__TASK ITEM__: Repeat, exactly and in full, the lines of the listing below, but without any pictures.

*** DATASET EXCERPTS ***

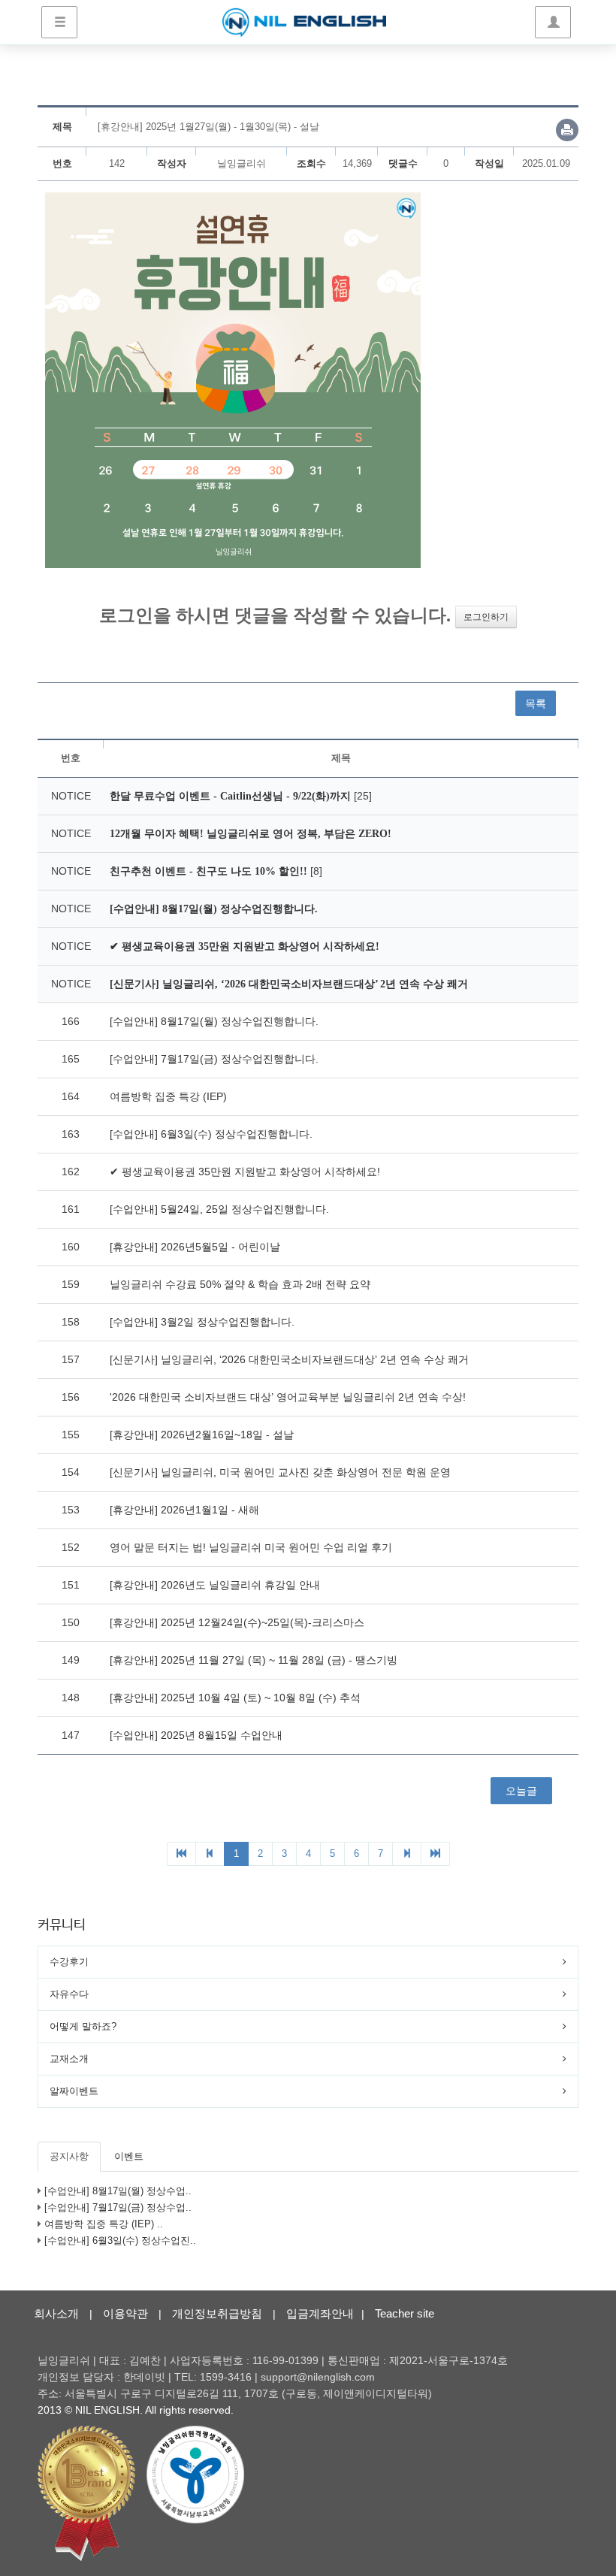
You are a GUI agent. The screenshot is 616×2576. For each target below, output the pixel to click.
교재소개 (69, 2058)
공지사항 (69, 2156)
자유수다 (69, 1994)
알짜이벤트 (74, 2091)
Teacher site (404, 2313)
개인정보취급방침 (217, 2313)
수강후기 (69, 1961)
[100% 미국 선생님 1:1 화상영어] (304, 22)
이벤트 (128, 2156)
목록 (535, 703)
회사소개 (56, 2313)
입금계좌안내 (320, 2313)
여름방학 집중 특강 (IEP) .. (103, 2224)
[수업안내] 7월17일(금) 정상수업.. (118, 2207)
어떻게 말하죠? (83, 2026)
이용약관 (125, 2313)
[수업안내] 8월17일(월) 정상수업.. (118, 2191)
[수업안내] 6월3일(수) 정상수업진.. (120, 2240)
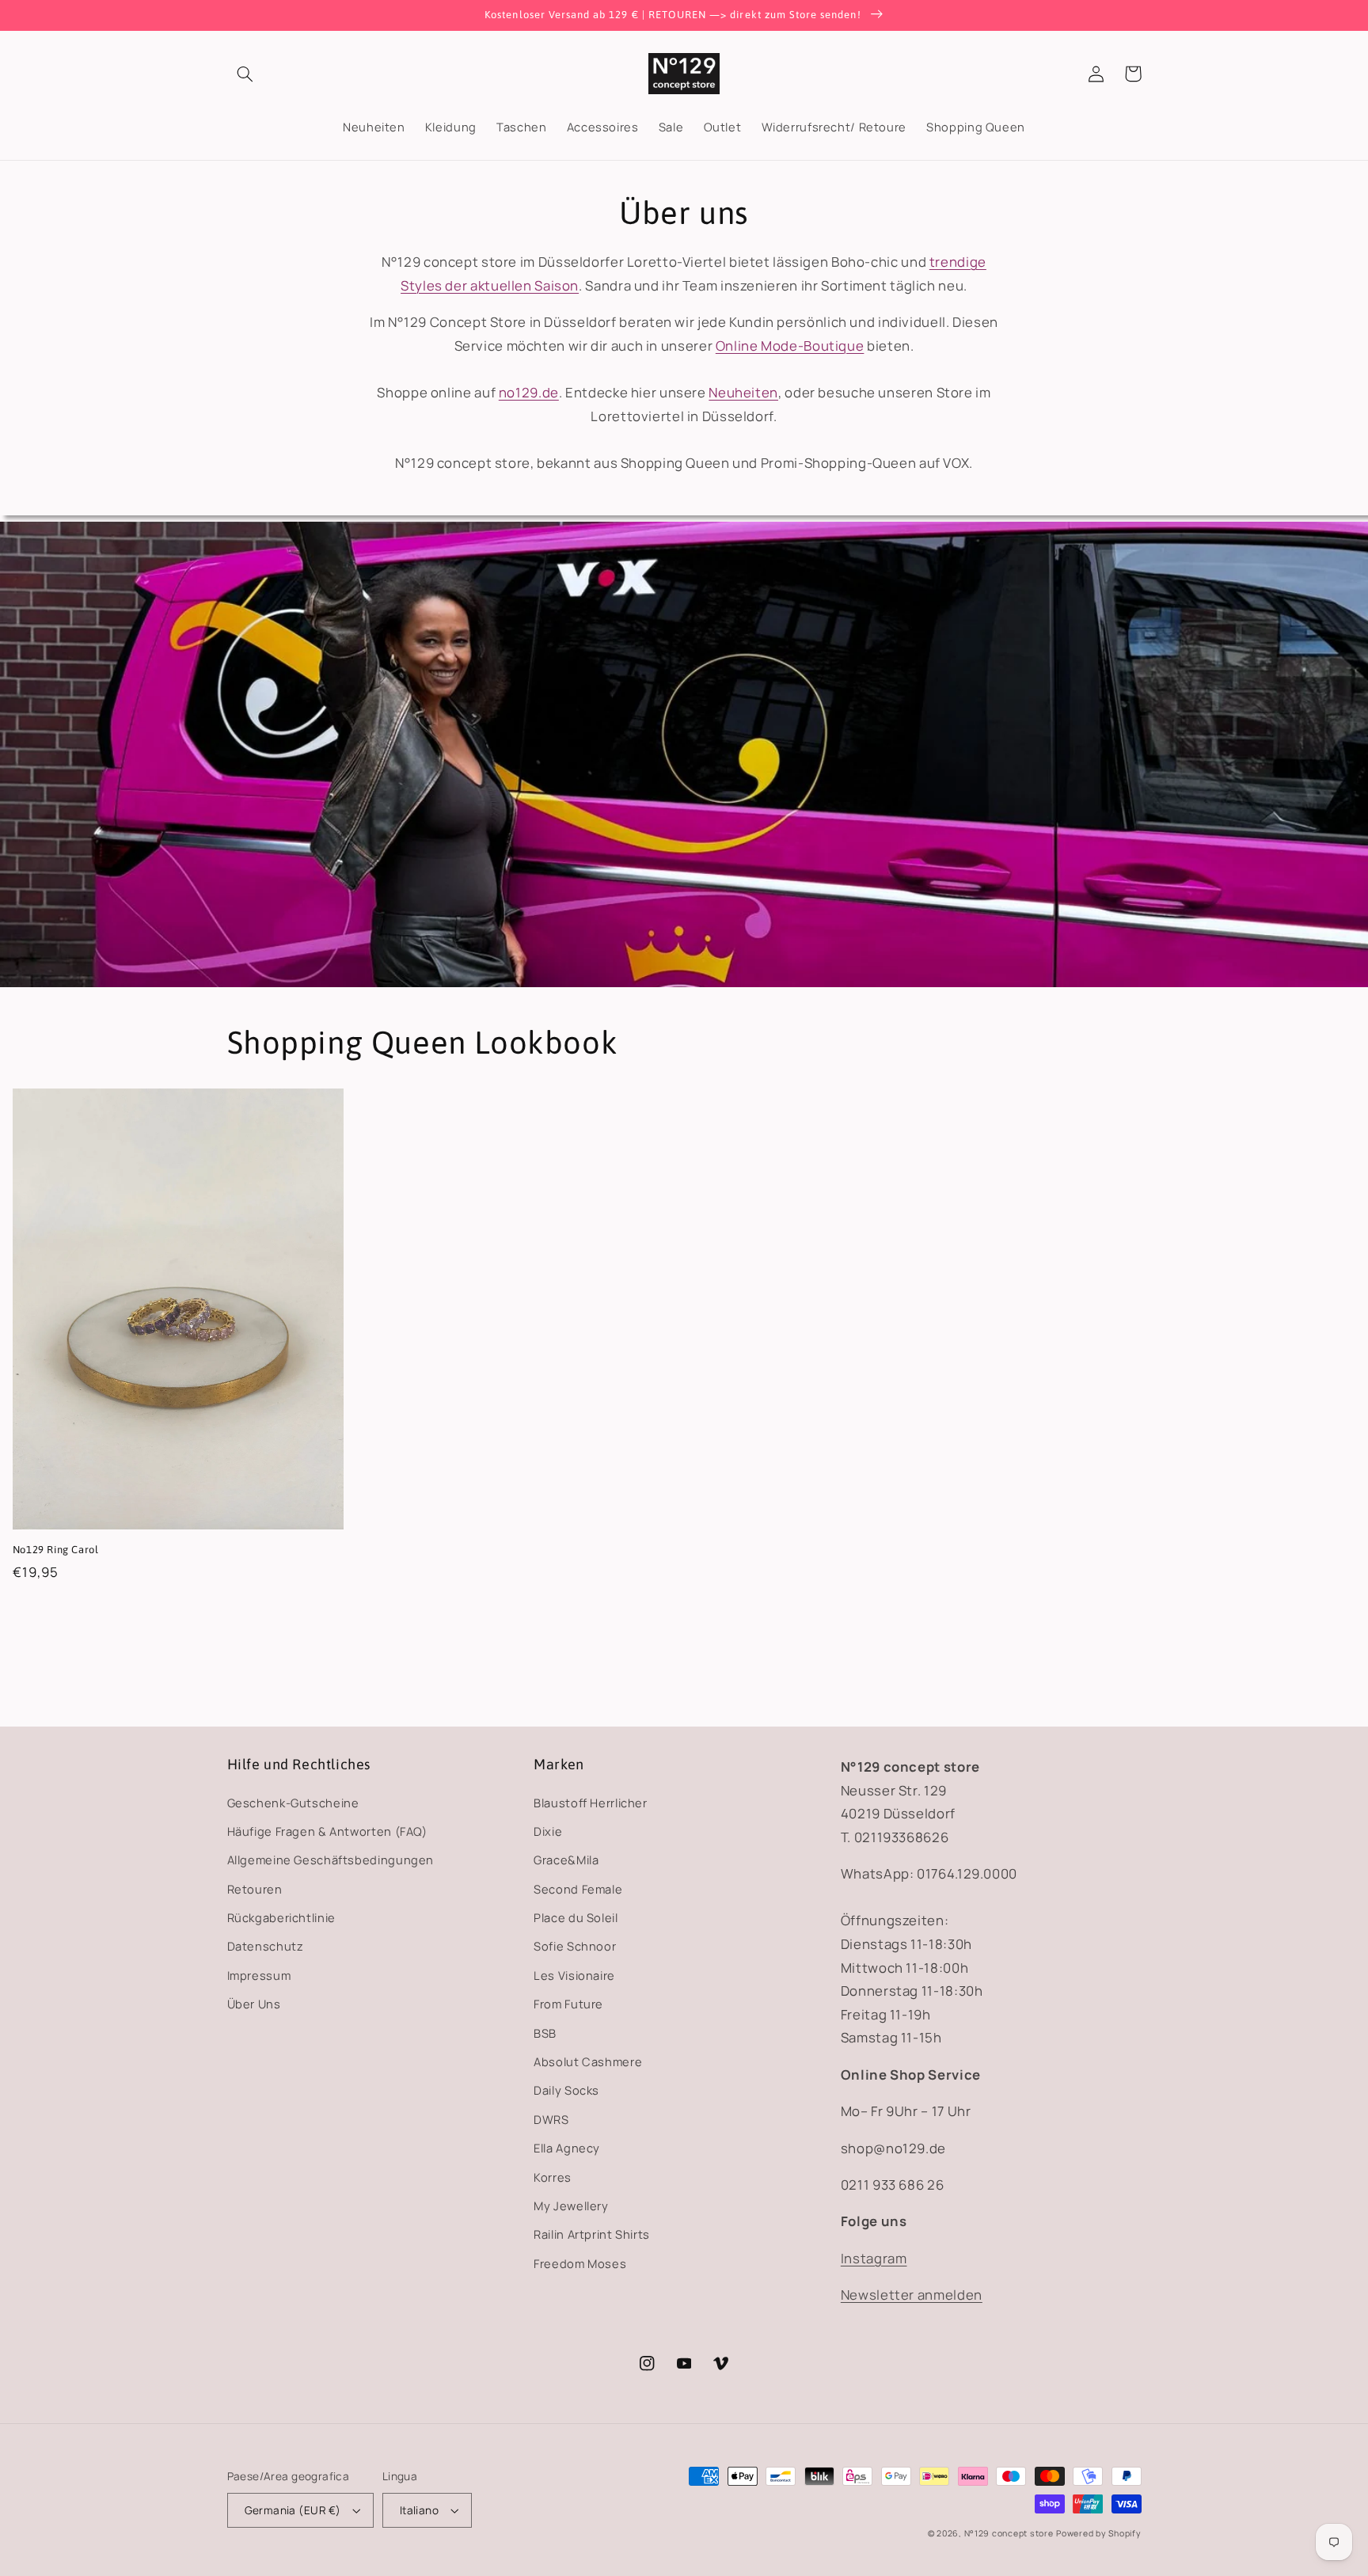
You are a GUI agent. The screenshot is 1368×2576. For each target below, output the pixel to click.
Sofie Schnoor (575, 1946)
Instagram (874, 2258)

*** End of DATASET EXCERPTS ***

__YOUR RESPONSE__:
You are a GUI agent. The screenshot is 616×2576. For each target below, output the pixel to click.
교재소개 (69, 2058)
공지사항 (69, 2156)
자유수다 (69, 1994)
알짜이벤트 (74, 2091)
Teacher site (404, 2313)
개인정보취급방침 (217, 2313)
수강후기 (69, 1961)
[100% 미국 선생님 1:1 화상영어] (304, 22)
이벤트 (128, 2156)
목록 (535, 703)
회사소개 (56, 2313)
입금계좌안내 (320, 2313)
여름방학 집중 특강 (IEP) .. (103, 2224)
[수업안내] 7월17일(금) 정상수업.. (118, 2207)
어떻게 말하죠? (83, 2026)
이용약관 (125, 2313)
[수업안내] 8월17일(월) 정상수업.. (118, 2191)
[수업안내] 6월3일(수) 정상수업진.. (120, 2240)
You are a GUI agent. The screenshot is 1368×2576. For each target below, output the pixel to click.
Sofie Schnoor (575, 1946)
Instagram (874, 2258)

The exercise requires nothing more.